Frustrated residents living near the new Suvarnabhumi airport have threatened to launch balloons in the sky to disturb air traffic if the airport authority does not comply with its demands over noise pollution.
The Airports of Thailand (AoT) has tried several methods to silence the protesters but to no avail.
First, the AoT gave the villagers earplugs, then sleeping pills and later when some complained of respiratory problems they suggested wearing a face-mask, according to a villager living near the airport.
Residents living nearby the airport have complained of extreme noise pollution from planes taking off and landing and are calling for the AoT to buy their houses so they can resettle in quieter areas.
The residents said they would submit a petition to the AoT, calling on the airport operator to adopt a runway management scenario that reduces the impact of noise on local communities and speeds up compensation payments to eligible recipients under an agreement signed by the AoT, affected villagers, and the Treasury Department.
The villagers also called on the AoT to look into the noise impact on communities living outside the official noise-hazard zone and come up with proper assistance, as they are also suffering from severe noise pollution from aircraft.
``We will cancel the balloon operation if the AoT shows their sincerity in solving the problem. Solve the problem, and you will see no balloons in the sky this Friday,'' Prasert Boonkaeo, spokesman of the alliance of 32 communities affected by aircraft noise, told a press conference.
The plan to launch balloons into the sky is worrying the authorities, who fear the balloons could cause an accident or, at the very least, damage the reputation of Suvarnabhumi airport.
Deputy Transport Minister Sansern Wongcha-um warned the residents that they would be breaking the law if they went ahead with the action.
Prasert said the villagers were upset because the AoT had quietly redrawn the map of the official noise-hazard zone. Reducing the size of the area, was the last straw.
Under the new mapping of the noise-hazard zone, approved by the cabinet on May 29, a number of households would be excluded from the compensation list, he said.
The May 29 cabinet resolution also states that the AoT will buy back only houses suffering from noise of over 40 on the Noise Exposure Forecast (NEF) scale, or over 75 decibels. This is contrary to the Nov 21, 2006 resolution, under which the buy-back scheme covers houses affected by 35-40 on the NEF.
NEF is the official method used for aircraft noise assessment.
For most Thai people, acquiring sleeping pills or stress-relief drugs legally is not simple, as the medicines can't be bought over the counter.
But for villagers living near Suvarnabhumi airport, the drugs were delivered directly to their homes by AoT in the agency's latest attempt to silence residents' complaints about aircraft noise.
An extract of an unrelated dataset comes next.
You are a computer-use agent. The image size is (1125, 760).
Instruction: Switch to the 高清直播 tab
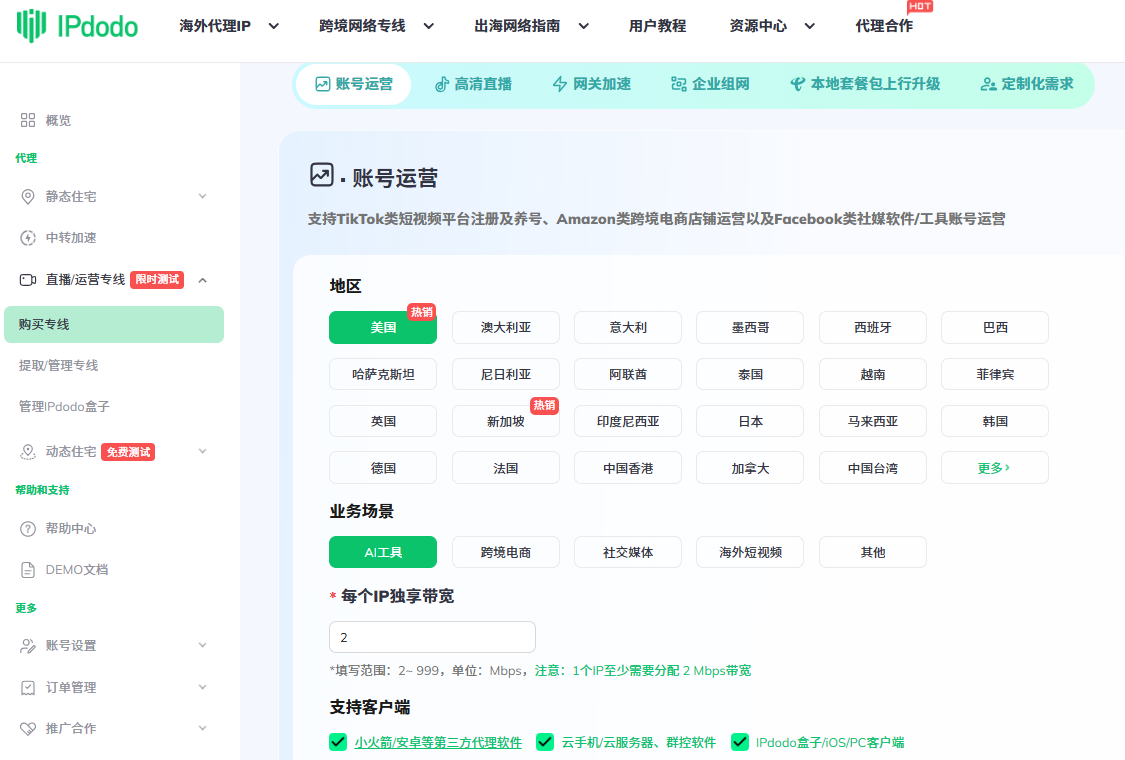(473, 84)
Thanatos Preeprem is among the neighbours who received dozens of sleeping pills from the AoT's mobile medical unit this year.
"I did not expect that the doctor would prescribe controlled medications that easily," said the 35-year-old artist whose house is in Keha Nakhon 2 housing estate, around 400m from the north of the western runway.
The AoT's medical unit visited his community twice after the airport opened on September 28 last year.
On the first visit, the doctor gave him drugs that "help ease sleeping disorders" right after he complained that he had problems sleeping.
However, after finishing them, his insomnia problem still had not eased. So he met the medical unit again. This time they gave him yellow-white capsules clearly described as sleeping pills, after a quick check of his physical and mental condition.
"It seems that sleeping pills and stress relief drugs have become the airport's key measure to tackle the Suvarnabhumi noise problem," said Thanatos.
He said the villagers' struggle had become fruitless since the AoT had failed to come up with any measures to mitigate aircraft noise. "First they gave us earplugs, then sleeping pills. And now that some of us have developed respiratory problems, possibly caused by oil vapour from the aircraft, AoT suggested that we should buy a face-mask," he said.
"Superficial solutions are all we can expect from the agency."
A public relations official working for the AoT's environmental department admitted that the agency's mobile medical unit had prescribed sleeping pills and anti-stress drugs to villagers who suffered from insomnia and stress.
However, the prescriptions were written only after a thorough examination of the patients' mental health by state doctors who joined AoT's mobile unit.
Most drug recipients were the elderly, said the official.